So John Boehner thinks the announced resignation of Christina Romer, in combination with the latest jobs report, is evidence the Obama administration needs to seriously retool its economic policy:
"After another disappointing jobs report and the resignation of one of the chief architects of the trillion-dollar ‘stimulus,' it's time for President Obama to listen to the American people and face up to the fact that his ‘stimulus' policies aren't working."

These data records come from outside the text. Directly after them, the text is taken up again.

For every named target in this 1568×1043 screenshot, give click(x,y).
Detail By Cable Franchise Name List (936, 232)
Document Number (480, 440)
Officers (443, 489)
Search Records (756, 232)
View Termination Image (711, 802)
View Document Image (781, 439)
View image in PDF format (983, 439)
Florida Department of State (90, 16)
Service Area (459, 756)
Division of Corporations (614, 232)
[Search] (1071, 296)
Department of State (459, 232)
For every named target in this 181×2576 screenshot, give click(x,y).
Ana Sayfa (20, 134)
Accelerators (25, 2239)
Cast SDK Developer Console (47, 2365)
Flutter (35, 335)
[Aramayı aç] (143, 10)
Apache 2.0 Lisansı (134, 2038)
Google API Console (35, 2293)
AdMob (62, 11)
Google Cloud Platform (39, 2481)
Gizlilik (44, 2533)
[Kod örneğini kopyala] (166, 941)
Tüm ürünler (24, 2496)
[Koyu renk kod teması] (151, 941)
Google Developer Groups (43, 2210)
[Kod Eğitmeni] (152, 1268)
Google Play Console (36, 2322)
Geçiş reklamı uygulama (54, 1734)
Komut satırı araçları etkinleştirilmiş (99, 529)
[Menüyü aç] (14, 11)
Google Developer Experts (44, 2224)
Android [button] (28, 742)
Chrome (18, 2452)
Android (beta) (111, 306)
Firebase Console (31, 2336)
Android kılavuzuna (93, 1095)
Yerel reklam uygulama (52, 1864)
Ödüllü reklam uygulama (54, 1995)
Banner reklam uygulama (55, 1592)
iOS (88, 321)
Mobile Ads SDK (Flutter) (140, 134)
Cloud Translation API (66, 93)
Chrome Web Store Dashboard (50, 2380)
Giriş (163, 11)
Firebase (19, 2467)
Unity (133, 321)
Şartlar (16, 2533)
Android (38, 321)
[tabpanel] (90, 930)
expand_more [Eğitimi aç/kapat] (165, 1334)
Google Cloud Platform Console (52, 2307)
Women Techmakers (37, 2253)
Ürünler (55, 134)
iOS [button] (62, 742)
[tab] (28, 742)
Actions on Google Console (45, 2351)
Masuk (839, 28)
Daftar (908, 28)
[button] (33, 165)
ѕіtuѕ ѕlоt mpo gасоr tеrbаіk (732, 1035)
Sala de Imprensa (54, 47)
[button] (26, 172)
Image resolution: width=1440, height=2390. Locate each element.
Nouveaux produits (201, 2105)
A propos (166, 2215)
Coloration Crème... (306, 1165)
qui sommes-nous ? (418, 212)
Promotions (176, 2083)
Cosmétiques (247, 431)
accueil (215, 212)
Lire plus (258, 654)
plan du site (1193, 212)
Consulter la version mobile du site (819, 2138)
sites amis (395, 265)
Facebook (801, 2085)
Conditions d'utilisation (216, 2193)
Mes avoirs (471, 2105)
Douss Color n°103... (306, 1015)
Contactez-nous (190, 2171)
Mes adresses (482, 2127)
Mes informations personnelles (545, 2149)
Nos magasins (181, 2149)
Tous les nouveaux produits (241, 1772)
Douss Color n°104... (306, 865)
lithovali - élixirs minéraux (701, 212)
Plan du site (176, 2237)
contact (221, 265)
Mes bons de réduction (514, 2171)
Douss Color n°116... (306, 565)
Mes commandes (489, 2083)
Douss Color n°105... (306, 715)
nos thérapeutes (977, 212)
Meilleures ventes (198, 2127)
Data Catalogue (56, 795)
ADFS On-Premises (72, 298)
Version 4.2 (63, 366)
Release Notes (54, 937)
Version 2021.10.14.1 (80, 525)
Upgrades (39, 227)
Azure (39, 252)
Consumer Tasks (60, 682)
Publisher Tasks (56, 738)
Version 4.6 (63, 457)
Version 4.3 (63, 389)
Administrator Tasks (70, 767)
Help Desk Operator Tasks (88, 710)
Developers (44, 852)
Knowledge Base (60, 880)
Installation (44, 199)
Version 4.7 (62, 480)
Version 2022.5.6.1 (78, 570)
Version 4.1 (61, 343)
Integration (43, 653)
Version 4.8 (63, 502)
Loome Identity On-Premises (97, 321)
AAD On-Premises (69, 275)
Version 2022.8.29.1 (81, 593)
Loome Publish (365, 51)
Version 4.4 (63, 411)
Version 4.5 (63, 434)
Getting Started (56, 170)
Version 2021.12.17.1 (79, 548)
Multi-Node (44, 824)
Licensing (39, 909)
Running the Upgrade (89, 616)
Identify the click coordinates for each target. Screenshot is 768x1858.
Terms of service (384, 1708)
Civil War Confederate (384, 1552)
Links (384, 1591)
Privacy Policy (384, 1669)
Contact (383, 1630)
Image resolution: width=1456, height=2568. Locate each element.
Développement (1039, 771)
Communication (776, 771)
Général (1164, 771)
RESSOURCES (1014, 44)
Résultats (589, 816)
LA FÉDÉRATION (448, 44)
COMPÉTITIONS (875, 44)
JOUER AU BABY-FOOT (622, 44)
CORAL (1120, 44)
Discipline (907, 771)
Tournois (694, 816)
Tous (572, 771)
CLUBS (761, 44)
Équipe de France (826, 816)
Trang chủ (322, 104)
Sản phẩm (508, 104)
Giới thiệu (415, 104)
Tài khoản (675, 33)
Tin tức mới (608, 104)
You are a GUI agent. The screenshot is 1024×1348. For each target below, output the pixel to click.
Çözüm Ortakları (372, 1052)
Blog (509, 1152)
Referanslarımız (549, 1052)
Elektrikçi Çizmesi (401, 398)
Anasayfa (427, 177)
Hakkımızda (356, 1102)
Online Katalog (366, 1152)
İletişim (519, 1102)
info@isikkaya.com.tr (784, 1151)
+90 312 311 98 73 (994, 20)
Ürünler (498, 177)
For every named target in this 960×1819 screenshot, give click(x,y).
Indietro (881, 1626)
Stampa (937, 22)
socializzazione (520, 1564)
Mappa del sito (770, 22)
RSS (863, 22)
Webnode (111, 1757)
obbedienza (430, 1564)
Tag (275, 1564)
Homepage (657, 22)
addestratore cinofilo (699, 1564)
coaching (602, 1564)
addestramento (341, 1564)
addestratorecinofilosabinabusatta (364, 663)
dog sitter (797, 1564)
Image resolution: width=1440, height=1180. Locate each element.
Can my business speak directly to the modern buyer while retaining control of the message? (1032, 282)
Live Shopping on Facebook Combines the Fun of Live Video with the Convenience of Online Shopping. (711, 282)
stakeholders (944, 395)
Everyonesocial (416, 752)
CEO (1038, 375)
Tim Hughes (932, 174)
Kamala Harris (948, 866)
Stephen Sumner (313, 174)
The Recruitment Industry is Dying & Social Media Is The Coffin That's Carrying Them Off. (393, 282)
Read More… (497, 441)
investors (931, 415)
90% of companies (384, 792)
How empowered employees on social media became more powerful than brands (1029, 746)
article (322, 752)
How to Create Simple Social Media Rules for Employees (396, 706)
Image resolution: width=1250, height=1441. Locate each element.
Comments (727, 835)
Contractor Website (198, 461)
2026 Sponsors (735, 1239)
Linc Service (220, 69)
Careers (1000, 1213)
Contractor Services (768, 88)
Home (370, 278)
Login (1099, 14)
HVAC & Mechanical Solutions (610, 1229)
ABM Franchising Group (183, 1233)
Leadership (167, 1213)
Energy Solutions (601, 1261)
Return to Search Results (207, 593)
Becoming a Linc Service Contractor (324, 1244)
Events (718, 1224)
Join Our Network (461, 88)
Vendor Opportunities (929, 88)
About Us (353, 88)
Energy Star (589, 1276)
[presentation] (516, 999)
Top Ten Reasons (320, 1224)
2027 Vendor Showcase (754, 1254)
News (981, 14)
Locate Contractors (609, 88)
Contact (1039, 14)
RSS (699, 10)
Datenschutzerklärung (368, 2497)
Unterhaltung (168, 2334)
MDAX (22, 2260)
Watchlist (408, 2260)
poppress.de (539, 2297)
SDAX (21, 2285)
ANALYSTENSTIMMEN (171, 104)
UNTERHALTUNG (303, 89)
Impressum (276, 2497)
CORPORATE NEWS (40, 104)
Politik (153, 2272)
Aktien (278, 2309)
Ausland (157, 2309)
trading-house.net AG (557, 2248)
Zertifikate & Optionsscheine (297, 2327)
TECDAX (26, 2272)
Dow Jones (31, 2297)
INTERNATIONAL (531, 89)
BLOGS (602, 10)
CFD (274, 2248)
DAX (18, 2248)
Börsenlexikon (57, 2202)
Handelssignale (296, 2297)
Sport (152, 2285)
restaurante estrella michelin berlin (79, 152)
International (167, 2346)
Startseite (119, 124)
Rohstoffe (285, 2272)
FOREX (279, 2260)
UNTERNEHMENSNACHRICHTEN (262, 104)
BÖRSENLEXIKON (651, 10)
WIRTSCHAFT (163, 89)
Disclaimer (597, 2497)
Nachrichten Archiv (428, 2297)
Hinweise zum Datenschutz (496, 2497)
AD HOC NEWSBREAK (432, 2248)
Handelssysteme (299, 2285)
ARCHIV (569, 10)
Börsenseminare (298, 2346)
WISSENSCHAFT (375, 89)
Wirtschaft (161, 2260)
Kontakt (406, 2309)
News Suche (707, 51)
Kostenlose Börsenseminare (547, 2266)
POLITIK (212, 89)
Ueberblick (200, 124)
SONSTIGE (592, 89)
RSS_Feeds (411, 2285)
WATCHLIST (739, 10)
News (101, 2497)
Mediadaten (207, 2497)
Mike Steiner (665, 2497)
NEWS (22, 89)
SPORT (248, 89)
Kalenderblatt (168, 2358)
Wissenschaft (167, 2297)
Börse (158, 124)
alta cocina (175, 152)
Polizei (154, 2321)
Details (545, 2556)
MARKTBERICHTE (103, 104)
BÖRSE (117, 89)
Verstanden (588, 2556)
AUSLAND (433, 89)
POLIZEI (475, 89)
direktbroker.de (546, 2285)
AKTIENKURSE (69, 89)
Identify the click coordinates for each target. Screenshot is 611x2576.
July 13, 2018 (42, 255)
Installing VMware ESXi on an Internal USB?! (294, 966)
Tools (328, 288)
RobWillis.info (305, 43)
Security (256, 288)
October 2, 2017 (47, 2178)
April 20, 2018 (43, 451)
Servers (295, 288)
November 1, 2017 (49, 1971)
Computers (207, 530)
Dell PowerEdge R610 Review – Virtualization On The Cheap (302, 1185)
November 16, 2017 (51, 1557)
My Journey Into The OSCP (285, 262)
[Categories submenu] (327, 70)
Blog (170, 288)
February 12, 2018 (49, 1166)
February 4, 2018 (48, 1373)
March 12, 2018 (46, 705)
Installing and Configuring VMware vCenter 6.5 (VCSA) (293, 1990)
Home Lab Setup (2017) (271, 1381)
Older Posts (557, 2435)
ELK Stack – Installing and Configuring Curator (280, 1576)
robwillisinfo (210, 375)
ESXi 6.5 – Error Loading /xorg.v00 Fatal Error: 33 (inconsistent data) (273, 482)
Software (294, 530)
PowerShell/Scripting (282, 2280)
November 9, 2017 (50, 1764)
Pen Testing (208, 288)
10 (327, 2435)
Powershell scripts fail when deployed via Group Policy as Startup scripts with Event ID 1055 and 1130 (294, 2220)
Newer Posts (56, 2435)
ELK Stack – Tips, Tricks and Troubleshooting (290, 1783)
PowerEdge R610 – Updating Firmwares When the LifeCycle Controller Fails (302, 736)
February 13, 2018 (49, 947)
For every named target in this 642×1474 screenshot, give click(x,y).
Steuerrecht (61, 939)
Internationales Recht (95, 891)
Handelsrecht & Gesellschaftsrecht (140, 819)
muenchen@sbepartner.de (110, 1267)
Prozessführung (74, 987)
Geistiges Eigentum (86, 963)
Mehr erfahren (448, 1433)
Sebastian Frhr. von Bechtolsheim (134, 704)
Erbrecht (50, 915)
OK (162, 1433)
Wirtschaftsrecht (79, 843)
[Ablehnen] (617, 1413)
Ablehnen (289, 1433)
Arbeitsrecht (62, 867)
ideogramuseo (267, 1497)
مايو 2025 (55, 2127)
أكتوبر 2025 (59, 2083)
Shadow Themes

Set aside for a moment the fact that Boehner's logic leans heavily on how you define "working." (The stimulus may not have initiated a jobs recovery, but there's every reason to think it has prevented a far worse plunge.) David Dayen has a post up suggesting what lots of people already suspected -- that Romer's resignation was driven largely by frustration over her lack of voice in Obama's economic team, and her inability to get input past the firewall of Larry Summers and Tim Geithner. And a big theme of that frustration was the stimulus bill:
On macroeconomic issues, the policies of this White House have clearly been driven by the axis of Summers and Geithner. Romer's initial forecast for the stimulus, showing the need for a $1.2 trillion dollar jolt to the economy, was internally overruled.
Of course, that Romer thought the stimulus wasn't big enough isn't what Boehner's hinting at, and isn't what he wants the American people to think. Boehner's reaction to the House's initial $819 billion package and his broader theory of jobs stimulus show his preferred level of government spending in this area is zero. Which means Boehner isn't engaging in a meaningful critique here, just raw political opportunism. Which, admittedly, isn't the most surprising thing coming from him.